3 min read | February 05, 2021 01:12 PM GMT | By Kunal Sawhney

The pandemic-triggered drop in consumer spending, especially when it came to non-essentials such as seasonal clothing, saw Canada Goose’s  (TSX:GOOS) business take a hit earlier in 2020. But its latest, generally positive earnings report released on Thursday, February 4, seems to have reassured investors quite a bit.

Stocks of this winter apparel maker took a flying start early on Thursday, hitting a fresh 52-week high of C$ 58.52. At close, Goose stocks were up by over 22 per cent to C$ 54.95, bringing their year-to-date growth to over 45 per cent.

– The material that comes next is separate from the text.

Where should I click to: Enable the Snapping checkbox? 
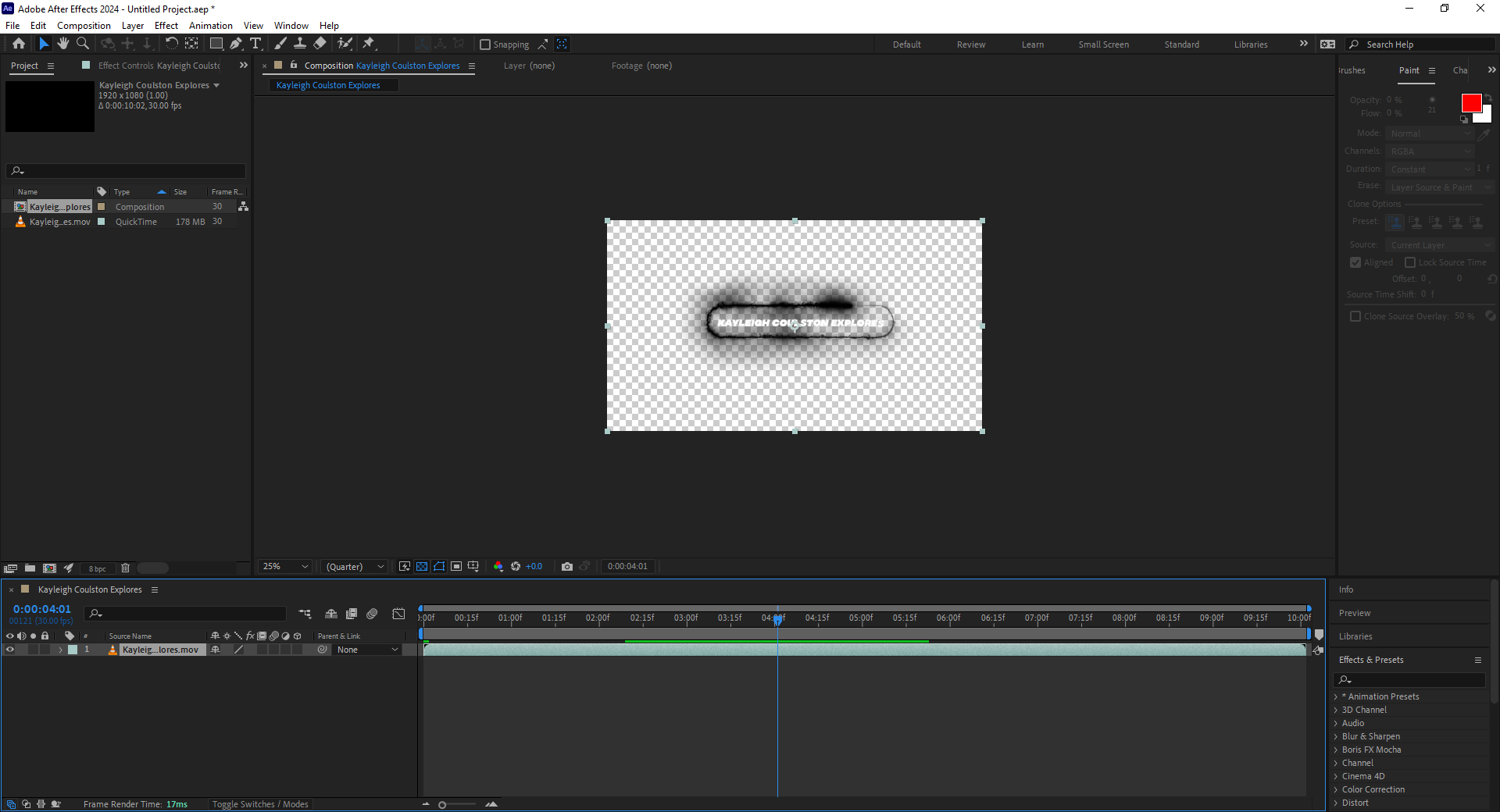point(485,45)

This stock price surge came after the company’s 2020 third quarter financials beat Wall Street analysts' expectations.

 

What Does Canada Goose’s Latest Financials Show?


Market analysts surveyed by Thomson Reuters had estimated Canada Goose’s Q3 2020 earnings to stand at C$ 0.86 per share, on revenues of C$ 415.27 million.

Beating these projections, the company reported basic EPS of C$ 0.97 and a diluted EPS of C$ 0.96 for the third quarter ending December 27, 2020. Its Q3 2020 revenue was also higher at C$ 474 million, increased from that of C$ 452.1 in Q3 2019.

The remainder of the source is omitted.